= Nut graph =

Opening paragraph of a news story

In the structure of written articles in journalism, the nut graph or nut graf (short for "nutshell paragraph") is a paragraph following the lede, or opening paragraph, that explains the context of the news or other story "in a nutshell". In the case of a two-paragraph extended lede, the nut graph follows those two, as needed; hence, the nut graph is generally the second or third paragraph following a journalistic lede.

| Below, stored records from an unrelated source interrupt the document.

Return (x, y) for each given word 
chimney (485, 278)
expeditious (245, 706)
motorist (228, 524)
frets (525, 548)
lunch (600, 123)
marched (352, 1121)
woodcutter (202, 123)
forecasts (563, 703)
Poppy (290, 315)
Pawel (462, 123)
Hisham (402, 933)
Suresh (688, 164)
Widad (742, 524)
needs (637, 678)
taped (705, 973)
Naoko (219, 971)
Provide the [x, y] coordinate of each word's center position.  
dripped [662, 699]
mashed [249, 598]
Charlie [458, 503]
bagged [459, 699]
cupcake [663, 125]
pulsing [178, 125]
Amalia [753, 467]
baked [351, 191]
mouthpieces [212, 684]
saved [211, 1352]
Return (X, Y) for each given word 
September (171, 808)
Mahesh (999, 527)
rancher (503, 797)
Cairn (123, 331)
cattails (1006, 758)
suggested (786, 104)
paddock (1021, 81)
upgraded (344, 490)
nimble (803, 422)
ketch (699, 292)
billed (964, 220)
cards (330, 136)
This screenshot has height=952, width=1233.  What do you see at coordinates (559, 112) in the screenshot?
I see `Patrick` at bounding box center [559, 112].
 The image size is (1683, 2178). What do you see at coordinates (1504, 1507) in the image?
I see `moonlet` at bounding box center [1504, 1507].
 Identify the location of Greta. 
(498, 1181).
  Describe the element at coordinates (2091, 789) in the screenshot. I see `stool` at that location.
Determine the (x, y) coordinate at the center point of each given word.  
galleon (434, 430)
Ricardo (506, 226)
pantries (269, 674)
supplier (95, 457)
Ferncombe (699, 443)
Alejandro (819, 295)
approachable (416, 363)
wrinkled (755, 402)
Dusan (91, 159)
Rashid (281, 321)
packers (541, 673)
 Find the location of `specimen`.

In many news stories, the essential facts of a story are included in the lede, a story's opening paragraph of 2-3 sentences. Good ledes answer the Five Ws and H—who, what, when, where, why, and how—as quickly as possible, so as to not lose audience attention. Ledes crafted to capture attention in their brevity may fail to fully encompass the Five Ws and H, and generally cannot fully establish the context of the story; completing coverage of the story essentials and contextualizing it then becomes the purpose of the nut graph. As Zamith notes, the nut graphcontextualize[s] the most important facts of an article and provide[s] audiences with a clear understanding of that article’s angle...the lens through [which] the journalist approaches the central issue or topic examined... For example, [in] ...a story about a new town zoning ordinance, they could focus on the potential impact of the change on the town’s ‘character,’ or on the individuals who stand to gain or lose most... The nut gra[ph] tells audiences why the story is important and timely... explain[ing] where the story is coming from, where it is going, and what is at stake.